O Brasil confirmou 45 atletas em cards do UFC no início de 2026, reforçando sua presença no MMA mundial e a importância do inglês na carreira dos lutadores.
Brasil em alta no maior evento de MMA
Somente nos primeiros meses de 2026, o Brasil confirmou 45 atletas em cards oficiais do UFC. A presença reúne nomes consolidados e novos talentos no circuito internacional. Dessa forma, o país segue como uma das principais potências do MMA mundial.
Entre os destaques está Charles Oliveira, o
Charles do Bronx, ex-campeão peso-leve. O lutador voltou
aos holofotes ao conquistar o cinturão BMF contra
Max Holloway, em Las Vegas. Além disso,
sua trajetória simboliza a evolução técnica do esporte brasileiro.
Inglês como ferramenta estratégica
Com a maioria dos eventos fora do Brasil, a rotina dos atletas vai além da preparação física.
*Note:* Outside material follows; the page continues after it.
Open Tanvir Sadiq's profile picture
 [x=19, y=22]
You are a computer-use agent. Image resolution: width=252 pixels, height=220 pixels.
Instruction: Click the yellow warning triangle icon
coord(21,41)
O domínio do inglês passou a ser decisivo na carreira de quem compete internacionalmente. Assim, a fluência facilita desde deslocamentos e alimentação até entrevistas pós-luta e coletivas de imprensa.
Atletas que não falam inglês tendem a depender de intérpretes. Por outro lado, quem domina o idioma se comunica diretamente com o público e com o mercado global. No entanto, essa ainda é uma barreira para parte dos competidores brasileiros.
O olhar do mercado de idiomas
Para Reginaldo Kaeneêne, CEO e fundador da KNN Idiomas, o avanço dos brasileiros acompanha uma mudança no perfil dos atletas.
“Competir fora faz parte da rotina, e ser fluente em inglês além de ser um diferencial, se tornou uma ferramenta básica de trabalho. Quem se comunica bem amplia sua visibilidade, fortalece a marca pessoal e aproveita melhor as oportunidades dentro e fora do octógono.”
Dados da Ticket Sports mostram que, em 2025, foram registradas 64 inscrições de atletas brasileiros para provas internacionais. Dessa maneira, o movimento evidencia uma busca crescente por desafios além das fronteiras do país. Por fim, falar inglês garante mais autonomia e protagonismo nessas experiências.